Dividing cancer cells
Human cancer cell.3d rendering

The quality of a cell signal, not just its strength, can determine whether a cell will follow a path toward cancer. This finding, which emerged from optogenetic interrogations of both healthy cells and cancer cells, stresses the importance of signal timing, or rather, the ability of cells to “hear” signals distinctly enough to respond appropriately. Unfortunately, mutations that affect signaling molecules can muddy a cell’s signal processing abilities. Also, drugs that dampen cell signaling in an attempt to suppress cancer may have unintended consequences, actually triggering new tumor formation in cancer patients.

Optogenetics, a technique that involves the installation of light-sensitive proteins into cells, has often been used to stimulate electrical signals in neurons. The technique, however, may also be used to stimulate chemical signals, including growth signals that may go awry, causing cells to proliferate wildly.

Using the latter optogenetics application, scientists based at UC San Francisco experimented on the central Ras/Erk growth signaling pathway (also known as the Ras/MAPK pathway). In healthy cells, this pathway allows cells to interpret external cues about how and when to grow, divide, and migrate, but defects in how these messages are communicated can cause cells to grow out of control and aggressively invade other parts of the body. Such mutations are found in the majority of human cancers, making treatments for Ras/Erk defects a “holy grail” of cancer research.

The UC San Francisco scientists used optogenetics to control signaling in cultured human or mouse cells. Specifically, they activated and inactivated the Ras/Erk pathway, the core of which is a cascade of signaling molecules—Ras, Far, Mek, and Erk. Ras sits at the cell membrane and receives incoming signals, then passes them along to Raf and Mek, which process and amplify them, until finally Erk (also called MAP Kinase or MAPK) transports the signal into the cell nucleus, where it can activate the appropriate genetic programs.

Previously, researchers had little understanding of how the timing of growth signals impacted cells' behavior. To address this question, the researchers engineered cells to trigger Ras activity in response to precisely timed pulses of light. Using a high-throughput plate-based procedure, the researchers were able to rapidly stimulate hundreds of different experimental groups of cells with a variety of test patterns, and simultaneously read out their responses under a microscope.

The results of this work appeared August 31 in the journal Science, in an article entitled, “Cancer mutations and targeted drugs can disrupt dynamic signal encoding by the Ras-Erk pathway.” The article describes how healthy cells respond selectively to long-lasting growth signals, while ignoring signals that flicker on and off—presumably considering them to be irrelevant “noise.” In contrast, the researchers found that certain non-small cell lung cancer (NSCLC) cell lines appear to misinterpret these intermittent noisy signals as stronger, sustained signals, triggering excessive growth and tumor formation.

The researchers also showed that some targeted cancer drugs that are intended to shut down overactive components of the Ras/Erk signaling pathway may blur the fidelity of signaling much as mutations do.

“Mutants or drugs that enhance B-Raf dimerization led to similar slow pathway deactivation,” the article’s authors wrote. “Elongated pathway decay kinetics resulted in physiologically important cellular misinterpretation of dynamic inputs.
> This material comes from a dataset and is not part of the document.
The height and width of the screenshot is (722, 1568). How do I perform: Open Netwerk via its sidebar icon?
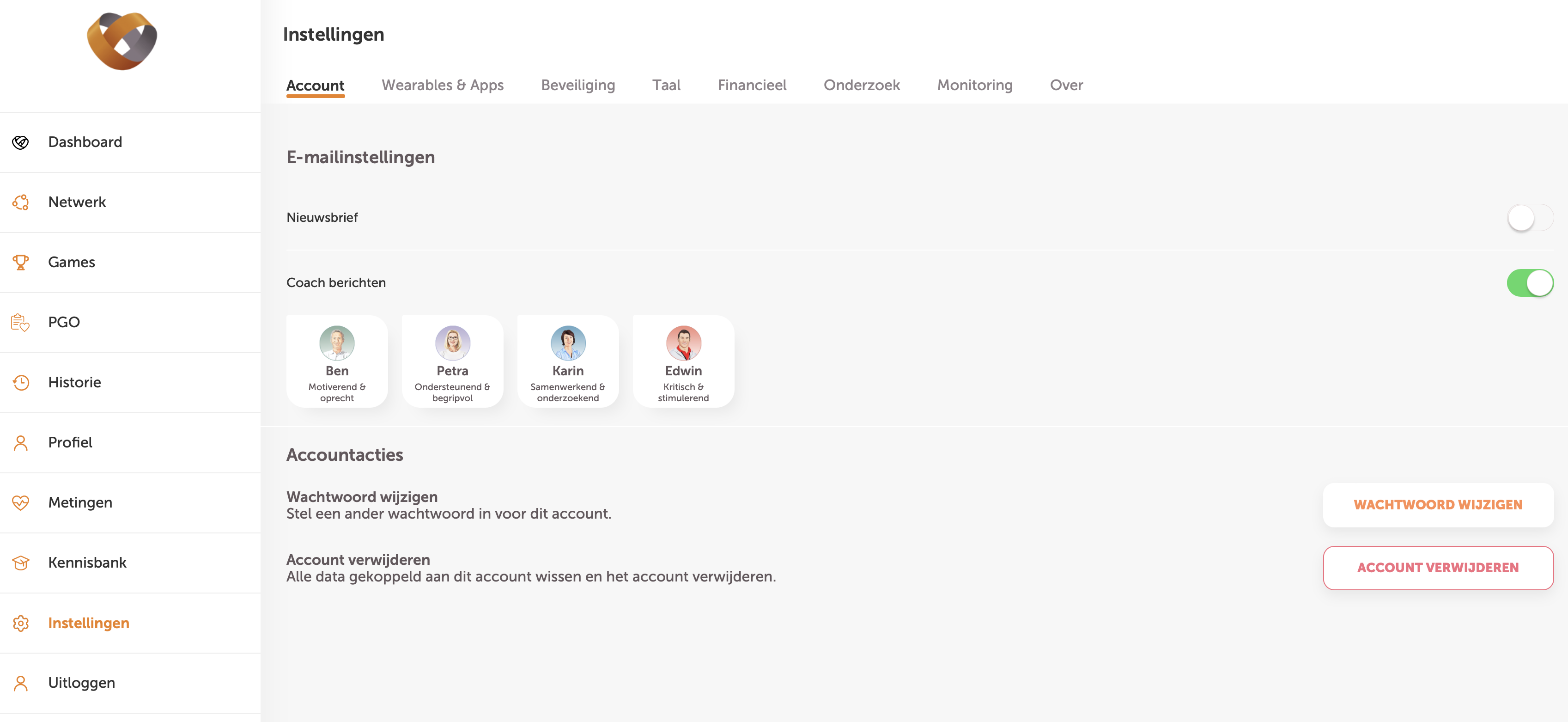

In response to pulsatile inputs with intermediate frequencies, the perturbed cells responded with transcriptional profiles typically observed with sustained inputs.”

Essentially, short pulses of Ras activation caused growth signals to reverberate longer in B-Raf mutant cells and cells that had been subjected to drugs, in this case, drugs called paradox activating B-Raf inhibitors, specifically, vemurafenib and SB590885.

“Cancer biologists expect oncogenic mutations to turn a pathway on to a constant, high level,” said Toettcher said molecular biologist Jared Toettcher, Ph.D., a co-author of the study who is currently affiliated with Princeton University. “Our work shows that there is a second option, where mutant cells can still sense external inputs but alter the dynamics of their response.”

“Cancer mutations and targeted drugs can corrupt dynamic transmission properties in signaling pathways, shifting cellular response thresholds and changing cell decisions in a potentially pathological manner,” the article’s authors noted. “Optogenetic approaches, especially in a high-throughput format, can be a powerful tool with which to systematically profile how a cell transmits and interprets information.”

“This new technique is like a diagnostic instrument that we hook up to a diseased cell, which lets us stimulate and interrogate the cell with many light-based stimuli to see how it responds,” added UCSF synthetic biologist Wendell Lim, Ph.D., one of the study's senior authors. “Using this approach, we were able to identify cancer cells that have certain defects in how they process signals, behaviors that lead to cell proliferation in response to signals that normally are filtered by the cell circuits.

“We can now use interrogative tools like optogenetics to achieve a much more quantitative and systematic understanding of how cellular circuits work and how they break. This approach may be able to help us uncover what goes wrong in many diseases involving malfunctioning decision-making circuits in cells, ranging from cancer to autoimmunity.”